_BRIEF_
List each of the lines below that contains the string "badge", treating uppercase and lowercase letters as distinct.

(Stored dataset items)
□ □ □ □ □
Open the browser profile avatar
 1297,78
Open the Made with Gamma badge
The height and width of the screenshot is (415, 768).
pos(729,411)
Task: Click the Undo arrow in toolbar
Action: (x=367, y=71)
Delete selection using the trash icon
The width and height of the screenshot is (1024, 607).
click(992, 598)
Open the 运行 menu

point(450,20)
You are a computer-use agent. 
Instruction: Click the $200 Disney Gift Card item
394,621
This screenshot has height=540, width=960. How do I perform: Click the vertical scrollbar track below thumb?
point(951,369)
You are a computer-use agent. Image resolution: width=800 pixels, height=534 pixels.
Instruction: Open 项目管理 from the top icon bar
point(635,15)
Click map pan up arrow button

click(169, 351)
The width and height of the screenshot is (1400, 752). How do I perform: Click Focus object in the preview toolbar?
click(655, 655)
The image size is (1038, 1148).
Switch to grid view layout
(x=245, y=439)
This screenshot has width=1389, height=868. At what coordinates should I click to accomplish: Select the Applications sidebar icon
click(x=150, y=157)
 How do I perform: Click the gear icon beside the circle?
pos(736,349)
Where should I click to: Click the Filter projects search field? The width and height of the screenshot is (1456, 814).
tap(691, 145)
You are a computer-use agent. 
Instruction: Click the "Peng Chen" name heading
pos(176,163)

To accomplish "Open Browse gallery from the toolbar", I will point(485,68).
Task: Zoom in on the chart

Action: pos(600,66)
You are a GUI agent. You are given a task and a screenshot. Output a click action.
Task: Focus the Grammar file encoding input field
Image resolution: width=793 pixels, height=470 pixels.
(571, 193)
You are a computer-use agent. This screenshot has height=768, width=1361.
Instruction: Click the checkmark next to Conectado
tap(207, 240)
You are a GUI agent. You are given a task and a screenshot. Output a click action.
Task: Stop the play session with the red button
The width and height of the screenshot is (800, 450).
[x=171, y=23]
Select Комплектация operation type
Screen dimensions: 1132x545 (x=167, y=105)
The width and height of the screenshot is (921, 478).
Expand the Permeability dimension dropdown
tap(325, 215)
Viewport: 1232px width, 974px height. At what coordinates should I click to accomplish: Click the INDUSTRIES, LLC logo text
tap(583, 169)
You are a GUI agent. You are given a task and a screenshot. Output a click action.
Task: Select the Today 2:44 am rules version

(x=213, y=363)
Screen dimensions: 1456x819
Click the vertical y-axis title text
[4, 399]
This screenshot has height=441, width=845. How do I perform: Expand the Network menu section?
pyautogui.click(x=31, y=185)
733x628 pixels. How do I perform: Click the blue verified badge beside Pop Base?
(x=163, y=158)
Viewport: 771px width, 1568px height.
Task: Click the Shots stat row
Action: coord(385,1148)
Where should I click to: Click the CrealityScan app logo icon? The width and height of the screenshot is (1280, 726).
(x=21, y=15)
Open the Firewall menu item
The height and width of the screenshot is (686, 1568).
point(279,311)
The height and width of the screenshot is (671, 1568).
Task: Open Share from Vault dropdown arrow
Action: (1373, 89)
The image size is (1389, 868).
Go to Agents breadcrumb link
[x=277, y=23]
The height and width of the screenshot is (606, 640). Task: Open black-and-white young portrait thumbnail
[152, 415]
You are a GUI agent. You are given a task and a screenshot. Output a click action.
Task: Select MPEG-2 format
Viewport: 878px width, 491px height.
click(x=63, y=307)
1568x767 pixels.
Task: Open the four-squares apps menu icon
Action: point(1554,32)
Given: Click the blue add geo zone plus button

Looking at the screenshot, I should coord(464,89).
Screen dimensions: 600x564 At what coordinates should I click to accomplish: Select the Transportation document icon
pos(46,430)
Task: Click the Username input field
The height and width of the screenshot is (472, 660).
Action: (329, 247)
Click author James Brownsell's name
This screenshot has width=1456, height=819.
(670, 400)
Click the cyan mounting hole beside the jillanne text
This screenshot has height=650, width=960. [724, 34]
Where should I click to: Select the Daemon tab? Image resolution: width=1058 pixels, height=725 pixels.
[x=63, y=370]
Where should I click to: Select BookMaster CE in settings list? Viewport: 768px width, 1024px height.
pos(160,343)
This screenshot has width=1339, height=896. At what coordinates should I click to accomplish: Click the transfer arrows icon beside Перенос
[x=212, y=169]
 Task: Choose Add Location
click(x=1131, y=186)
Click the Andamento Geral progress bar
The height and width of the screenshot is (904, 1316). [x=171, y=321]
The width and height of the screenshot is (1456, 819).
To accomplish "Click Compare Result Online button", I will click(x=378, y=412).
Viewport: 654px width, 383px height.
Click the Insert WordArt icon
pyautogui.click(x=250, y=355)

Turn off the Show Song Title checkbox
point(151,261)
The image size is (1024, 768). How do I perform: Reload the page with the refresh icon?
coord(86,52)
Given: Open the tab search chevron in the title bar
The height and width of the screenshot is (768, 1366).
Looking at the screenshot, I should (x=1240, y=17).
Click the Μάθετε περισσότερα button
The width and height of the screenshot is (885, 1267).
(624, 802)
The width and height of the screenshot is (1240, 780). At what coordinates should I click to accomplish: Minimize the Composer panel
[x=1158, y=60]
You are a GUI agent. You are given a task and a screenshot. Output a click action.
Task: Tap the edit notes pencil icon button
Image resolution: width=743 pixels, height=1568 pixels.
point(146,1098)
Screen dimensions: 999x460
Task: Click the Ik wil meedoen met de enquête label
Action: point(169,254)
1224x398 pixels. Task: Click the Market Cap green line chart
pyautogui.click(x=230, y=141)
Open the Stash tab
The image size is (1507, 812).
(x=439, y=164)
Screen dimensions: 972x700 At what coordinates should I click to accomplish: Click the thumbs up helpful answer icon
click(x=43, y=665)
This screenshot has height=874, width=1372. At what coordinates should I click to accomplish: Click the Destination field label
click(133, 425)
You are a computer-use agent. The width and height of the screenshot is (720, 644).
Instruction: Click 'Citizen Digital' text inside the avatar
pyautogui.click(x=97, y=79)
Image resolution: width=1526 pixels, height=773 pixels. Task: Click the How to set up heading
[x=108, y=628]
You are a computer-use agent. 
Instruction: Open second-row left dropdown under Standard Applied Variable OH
□ □ □ □ □
_FINAL RESULT_
Open the Made with Gamma badge
733x628 pixels. How do I perform: Click the blue verified badge beside Pop Base?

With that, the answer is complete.